Lem a écrit :Lensman a écrit :Cela voudrait dire qu'il y a avait nettement distinction ente "Beau" et "Vrai" avant, dans le langage, sinon Platon n'aurait pas pris la peine de sortir son énoncé. J'en déduis que les deux concepts étaient déjà nettemment différents avant.
On en serait donc plutôt à chercher le lien, plutôt qu'à le rétablir.
C'est assez cohérent que tu dises ça. Car – sous réserve que Systar ne corrige – le lien entre le Beau et le Vrai est intimement lié à la naissance de la métaphysique. Il me semble que c'est l'endroit où Platon se sépare des présocratiques qui cherchait la réalité ultime comme un élément (eau, feu…). Platon dit : la réalité ultime (l'être), c'est la pensée. La quête de la vérité se fait en pensée et ne peut donc déboucher que sur une pensée. Si cette pensée est vraie, elle me paraîtra belle. Et si la pensée suivante est encore plus vraie, elle me paraîtra plus belle. Tout au bout de cette chaîne hypothétique, il y a la pensée suprême, l'être suprême – donc la plus grande beauté. (C'est même à ça qu'on le reconnaît.)
Edité :
L'approche d'Almotasim de Borgès est la réification à peu près parfaite de cette idée.
Pour Platon, il y a un au-delà de l'être... (c'est compliqué), qui est le Bien pur, à l'état pur.
(c'est une idée que Lévinas reprend dans totalité et infini, notamment en réaffirmant - Tonton, ne lis pas cette phrase, elle va t'effrayer - "la métaphysique n'est pas l'ontologie"...).
Le Beau, je ne sais pas s'il est mis par Platon au rang d'expérience suprême, ou d'expérience du suprême. C'est surtout le Bien.
Mais theoria, à l'origine, et notamment chez Aristote, c'est "considération" (là, Lem savoure: dans tout geste théorique, on entend une étoile: con-sidération!), c'est "regarder", "contempler", mais contempler un objet bien précis: les étoiles, considérées comme des êtres divins parfaits, éternels (et selon une interprétation que j'ai lue récemment: la seule vraie divinité selon Aristote, à l'exclusion, donc, du "premier moteur", qu'on a souvent lu comme la première élaboration conceptuelle d'un dieu purement philosophique, purement conceptuel, hors de toute révélation religieuse ou croyance sociale).

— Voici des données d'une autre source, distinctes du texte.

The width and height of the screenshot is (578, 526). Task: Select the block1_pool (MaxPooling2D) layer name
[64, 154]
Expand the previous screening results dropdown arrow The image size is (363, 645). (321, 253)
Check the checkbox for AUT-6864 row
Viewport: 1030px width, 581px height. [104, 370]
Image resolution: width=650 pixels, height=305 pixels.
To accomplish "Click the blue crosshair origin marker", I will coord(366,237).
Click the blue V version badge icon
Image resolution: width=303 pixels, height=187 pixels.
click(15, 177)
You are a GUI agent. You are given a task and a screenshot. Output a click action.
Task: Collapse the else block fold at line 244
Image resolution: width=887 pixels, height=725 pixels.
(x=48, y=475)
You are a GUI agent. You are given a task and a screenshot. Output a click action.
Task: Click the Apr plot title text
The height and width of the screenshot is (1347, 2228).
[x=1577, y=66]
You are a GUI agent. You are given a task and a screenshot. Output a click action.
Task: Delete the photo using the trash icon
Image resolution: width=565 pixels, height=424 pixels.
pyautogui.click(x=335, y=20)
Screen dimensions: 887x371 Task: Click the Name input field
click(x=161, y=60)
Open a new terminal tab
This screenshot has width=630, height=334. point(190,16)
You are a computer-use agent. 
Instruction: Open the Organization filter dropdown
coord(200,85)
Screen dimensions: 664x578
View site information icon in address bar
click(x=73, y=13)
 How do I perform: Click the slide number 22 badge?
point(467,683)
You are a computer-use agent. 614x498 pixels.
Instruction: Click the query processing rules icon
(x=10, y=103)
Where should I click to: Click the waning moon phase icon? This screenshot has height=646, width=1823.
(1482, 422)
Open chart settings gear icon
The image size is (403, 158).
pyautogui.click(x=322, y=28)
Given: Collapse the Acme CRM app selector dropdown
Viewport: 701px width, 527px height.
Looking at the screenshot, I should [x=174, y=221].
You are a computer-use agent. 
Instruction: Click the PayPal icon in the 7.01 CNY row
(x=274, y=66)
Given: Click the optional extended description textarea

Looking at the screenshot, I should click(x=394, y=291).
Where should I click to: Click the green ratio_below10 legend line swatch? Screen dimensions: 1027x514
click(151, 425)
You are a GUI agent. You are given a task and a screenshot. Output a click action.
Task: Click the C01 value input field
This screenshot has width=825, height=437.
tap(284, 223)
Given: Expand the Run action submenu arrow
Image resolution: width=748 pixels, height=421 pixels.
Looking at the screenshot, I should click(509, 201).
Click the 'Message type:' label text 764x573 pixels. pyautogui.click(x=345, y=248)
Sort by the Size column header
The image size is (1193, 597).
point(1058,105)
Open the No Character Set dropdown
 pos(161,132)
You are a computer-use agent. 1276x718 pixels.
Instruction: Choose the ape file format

L'expérience de la vérité, ou la "théorie", c'est l'expérience des êtres les plus "vrais". Lesquels sont peut-être aussi les plus beaux, parce que les plus parfaits... Je ne sais pas si Aristote aurait parlé de "beauté" pour qualifier les étoiles. Mais on n'en est pas loin.
Vérité, beauté, et éthique sont nouées, en tout cas, quoique selon des modalités distinctes, dès Platon et Aristote. La beauté comme moment de la connaissance (pas forcément le moment ultime, c'est ce point qui est en discussion, d'une théorie sur l'art à l'autre), c'est une conception qui n'est pas rare, donc...
Pour revenir à Platon, et compléter ce que dit Lem: je ne sais plus ce qui meut l'anabase, si c'est la beauté ou autre chose: je crois que c'est surtout un mouvement d'abstraction: d'abord je fais l'expérience d'un corps que je trouve beau, puis au-dessus je fais l'expérience de la Beauté elle-même (donc: une Idée, plutôt que l'être lui-même dont ont émané les Idées), et ainsi de suite je découvre l'Être.
Mais dans la République, en sortant de la caverne, je vois le soleil, qui est l'image, dans cette allégorie, du suprême: (517b-517c)
Platon a écrit : Voilà donc comment m'apparaissent les choses qui se manifestent à moi: dans le connaissable, ce qui se trouve au terme, c'est la forme du bien, et on ne la voit qu'avec peine, mais une fois qu'on l'a vue, on doit en conclure que c'est elle qui constitue en fait pour toutes choses la cause de tout ce qui est droit et beau, elle qui dans le visible a engendré la lumière et le seigneur de la lumière, elle qui dans l'intelligible, étant elle-même souveraine, procure vérité et intellect; et que c'est elle que doit voir celui qui désire agir de manière sensée, soit dans sa vie privée, soit dans la ie publique.